What kids really need right now—as they confront the anxiety of social-distancing—is for parents to ask about what’s already their screens. Talk about and engage in digital play with your children. Just listen and ask questions without goals, objectives, or intentions. You don’t need to make sure every moment is enriching and productive. You don’t need to worry so much about academics and homeschooling right now. It might not be helping. Instead, let the digital world be a space for a kind of “play therapy” that gives kids a chance to articulate—through imaginative, symbolic play—their worries and fears. Parents don’t need to diagnose or fix anything. In fact, they shouldn’t. Kids just need a place where the authority figures in their lives witness and validate difficult and confused feelings.

 

More than a century’s worth of child psychology research has taught us that tense emotions are best expressed in safe and familiar play spaces. Don forget that for today’s kids, those spaces are digital.

 

How do you juggle parenting kids at home with a full-time WFH situation?

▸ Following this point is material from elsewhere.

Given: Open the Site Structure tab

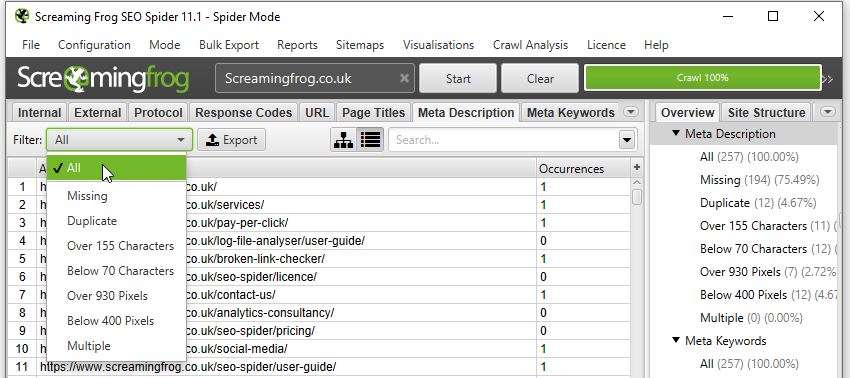Looking at the screenshot, I should (766, 113).
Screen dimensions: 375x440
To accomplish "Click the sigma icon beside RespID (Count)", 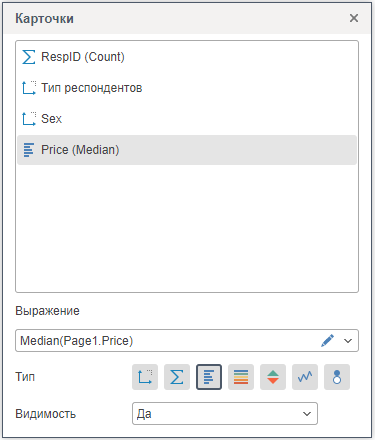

This is such a hard question. I’m sorry to say I don’t have an answer that’s likely to be satisfying. I remember when my kids were really little—infants and toddlers—I trained myself to wake up at the wee hours of the morning just so I could get two or three hours of quiet time to focus on research and reading before they woke up. And that wasn’t even a full-time work from home situation!

 

I guess, you can try talking to your kids about how important it is for them to be quiet for a little while so that you can focus, but in my experience, that rarely works. I sometimes tell mine that I need to do an important Zoom call and they think that means they should whisper, or hold up a misspelled sign, whenever they need my help. They imagine that if the people on the other side of the call don’t know kids are in the room, everything is good. It’s inconceivable to them that Dad can’t instantly shift his attention to them in any circumstance. Sometimes, I’ll intentionally schedule meetings right at lunch time, giving them a plate and putting them in front of a video while I do the call. That keeps them occupied and quiet for about 30 minutes.

 

One trick I use is getting them involved in my work. My older son (14 years old) made the images that accompany this Q&A. I talked to him about the financial hardships we might face as a family, since I make a lot of my living by speaking at large public events, and I asked him if he could help me get some work done. This not only kept him busy, but also gave us a chance to discuss the very serious, potential economic ramifications of this coronavirus crisis—in a way that maintained my son’s sense of agency (he didn’t feel helpless).

 

My younger son (12 years old) has been helping me make videos for my Temple University classes. So far, he’s just been the audience, sitting next to me as I explain the ideas, nodding and asking questions. But now he’s interested in learning about video editing, so I’m hoping to put him to work making my lectures soon. They’ll be as cool as his favorite YouTube videos! Of course, if you have little kids, this advice won’t really help.

 

Another thing that works well is to get the whole family doing the same things at the same time. For example, in our house, we’ve always had a ‘family reading time’ on the weekends. Now, we’re doing it every day. We all sit at the table together. They read books for pleasure. I’m often doing research, reading reports, or grading student papers. But we’re all engaged in the same kind of quiet focused time together. Remember, older kids can do this for much longer durations than younger kids. And don’t get too ambitious, otherwise it will end in frustration. Try starting with a 15-minute reading time; make it longer after they’ve grown accustomed.

 

The good news is that we’re all in the same boat. So far, nobody has judged me harshly when my kids walked into the frame of my webcam.